* YOUR INSTRUCTIONS
Write out every entry word for word.

-- Opening Marker --

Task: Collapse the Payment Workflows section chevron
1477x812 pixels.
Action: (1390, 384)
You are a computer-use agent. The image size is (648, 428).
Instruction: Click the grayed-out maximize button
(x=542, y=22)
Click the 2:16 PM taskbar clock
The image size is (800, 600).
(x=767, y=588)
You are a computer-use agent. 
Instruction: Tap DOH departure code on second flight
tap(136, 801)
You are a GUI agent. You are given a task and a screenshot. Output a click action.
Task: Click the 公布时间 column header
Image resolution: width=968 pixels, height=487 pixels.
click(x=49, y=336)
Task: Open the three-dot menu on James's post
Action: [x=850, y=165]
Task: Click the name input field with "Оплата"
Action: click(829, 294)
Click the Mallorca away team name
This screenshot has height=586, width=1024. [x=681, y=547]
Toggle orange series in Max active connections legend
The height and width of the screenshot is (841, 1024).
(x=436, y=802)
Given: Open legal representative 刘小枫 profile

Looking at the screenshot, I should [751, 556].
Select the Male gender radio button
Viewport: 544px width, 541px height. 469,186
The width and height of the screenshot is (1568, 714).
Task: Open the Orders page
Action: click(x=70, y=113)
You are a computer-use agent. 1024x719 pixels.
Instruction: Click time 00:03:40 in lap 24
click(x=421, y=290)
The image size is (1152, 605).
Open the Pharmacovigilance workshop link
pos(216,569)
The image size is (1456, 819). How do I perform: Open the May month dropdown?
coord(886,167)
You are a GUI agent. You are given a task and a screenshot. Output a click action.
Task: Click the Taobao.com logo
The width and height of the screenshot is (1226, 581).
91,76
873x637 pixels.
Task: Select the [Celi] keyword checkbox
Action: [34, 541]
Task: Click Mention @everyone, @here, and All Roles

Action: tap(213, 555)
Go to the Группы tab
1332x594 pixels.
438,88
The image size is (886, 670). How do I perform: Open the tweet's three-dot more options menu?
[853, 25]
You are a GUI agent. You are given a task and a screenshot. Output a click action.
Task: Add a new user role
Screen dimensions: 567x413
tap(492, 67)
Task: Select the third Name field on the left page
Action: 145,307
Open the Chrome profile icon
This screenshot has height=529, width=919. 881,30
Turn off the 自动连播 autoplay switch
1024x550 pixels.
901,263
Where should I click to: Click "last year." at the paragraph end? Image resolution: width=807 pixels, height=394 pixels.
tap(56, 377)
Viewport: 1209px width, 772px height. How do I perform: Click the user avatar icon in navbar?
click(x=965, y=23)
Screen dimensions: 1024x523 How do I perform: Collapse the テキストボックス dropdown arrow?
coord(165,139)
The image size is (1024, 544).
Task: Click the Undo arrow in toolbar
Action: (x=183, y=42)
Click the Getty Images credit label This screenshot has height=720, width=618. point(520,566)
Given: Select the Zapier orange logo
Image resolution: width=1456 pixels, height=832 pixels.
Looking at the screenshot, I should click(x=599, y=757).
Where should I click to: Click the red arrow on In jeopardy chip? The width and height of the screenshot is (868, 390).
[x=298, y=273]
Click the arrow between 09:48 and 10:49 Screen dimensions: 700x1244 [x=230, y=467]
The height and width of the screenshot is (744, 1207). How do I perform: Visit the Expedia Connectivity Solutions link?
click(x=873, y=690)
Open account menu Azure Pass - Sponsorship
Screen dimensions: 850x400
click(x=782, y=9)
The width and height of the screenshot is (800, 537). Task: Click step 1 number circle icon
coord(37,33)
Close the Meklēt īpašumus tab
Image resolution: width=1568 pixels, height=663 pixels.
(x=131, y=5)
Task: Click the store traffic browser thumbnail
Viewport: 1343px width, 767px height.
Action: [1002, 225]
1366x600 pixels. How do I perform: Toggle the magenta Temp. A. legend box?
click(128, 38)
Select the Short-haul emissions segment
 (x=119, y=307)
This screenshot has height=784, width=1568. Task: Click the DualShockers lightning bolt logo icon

-- Closing Marker --

* RESULT OF THIS TASK
Task: Collapse the Payment Workflows section chevron
1477x812 pixels.
Action: (1390, 384)
You are a computer-use agent. The image size is (648, 428).
Instruction: Click the grayed-out maximize button
(x=542, y=22)
Click the 2:16 PM taskbar clock
The image size is (800, 600).
(x=767, y=588)
You are a computer-use agent. 
Instruction: Tap DOH departure code on second flight
tap(136, 801)
You are a GUI agent. You are given a task and a screenshot. Output a click action.
Task: Click the 公布时间 column header
Image resolution: width=968 pixels, height=487 pixels.
click(x=49, y=336)
Task: Open the three-dot menu on James's post
Action: [x=850, y=165]
Task: Click the name input field with "Оплата"
Action: click(829, 294)
Click the Mallorca away team name
This screenshot has height=586, width=1024. [x=681, y=547]
Toggle orange series in Max active connections legend
The height and width of the screenshot is (841, 1024).
(x=436, y=802)
Given: Open legal representative 刘小枫 profile

Looking at the screenshot, I should [751, 556].
Select the Male gender radio button
Viewport: 544px width, 541px height. 469,186
The width and height of the screenshot is (1568, 714).
Task: Open the Orders page
Action: click(x=70, y=113)
You are a computer-use agent. 1024x719 pixels.
Instruction: Click time 00:03:40 in lap 24
click(x=421, y=290)
The image size is (1152, 605).
Open the Pharmacovigilance workshop link
pos(216,569)
The image size is (1456, 819). How do I perform: Open the May month dropdown?
coord(886,167)
You are a GUI agent. You are given a task and a screenshot. Output a click action.
Task: Click the Taobao.com logo
The width and height of the screenshot is (1226, 581).
91,76
873x637 pixels.
Task: Select the [Celi] keyword checkbox
Action: [34, 541]
Task: Click Mention @everyone, @here, and All Roles

Action: tap(213, 555)
Go to the Группы tab
1332x594 pixels.
438,88
The image size is (886, 670). How do I perform: Open the tweet's three-dot more options menu?
[853, 25]
You are a GUI agent. You are given a task and a screenshot. Output a click action.
Task: Add a new user role
Screen dimensions: 567x413
tap(492, 67)
Task: Select the third Name field on the left page
Action: 145,307
Open the Chrome profile icon
This screenshot has height=529, width=919. 881,30
Turn off the 自动连播 autoplay switch
1024x550 pixels.
901,263
Where should I click to: Click "last year." at the paragraph end? Image resolution: width=807 pixels, height=394 pixels.
tap(56, 377)
Viewport: 1209px width, 772px height. How do I perform: Click the user avatar icon in navbar?
click(x=965, y=23)
Screen dimensions: 1024x523 How do I perform: Collapse the テキストボックス dropdown arrow?
coord(165,139)
The image size is (1024, 544).
Task: Click the Undo arrow in toolbar
Action: (x=183, y=42)
Click the Getty Images credit label This screenshot has height=720, width=618. point(520,566)
Given: Select the Zapier orange logo
Image resolution: width=1456 pixels, height=832 pixels.
Looking at the screenshot, I should click(x=599, y=757).
Where should I click to: Click the red arrow on In jeopardy chip? The width and height of the screenshot is (868, 390).
[x=298, y=273]
Click the arrow between 09:48 and 10:49 Screen dimensions: 700x1244 [x=230, y=467]
The height and width of the screenshot is (744, 1207). How do I perform: Visit the Expedia Connectivity Solutions link?
click(x=873, y=690)
Open account menu Azure Pass - Sponsorship
Screen dimensions: 850x400
click(x=782, y=9)
The width and height of the screenshot is (800, 537). Task: Click step 1 number circle icon
coord(37,33)
Close the Meklēt īpašumus tab
Image resolution: width=1568 pixels, height=663 pixels.
(x=131, y=5)
Task: Click the store traffic browser thumbnail
Viewport: 1343px width, 767px height.
Action: [1002, 225]
1366x600 pixels. How do I perform: Toggle the magenta Temp. A. legend box?
click(128, 38)
Select the Short-haul emissions segment
 (x=119, y=307)
This screenshot has height=784, width=1568. Task: Click the DualShockers lightning bolt logo icon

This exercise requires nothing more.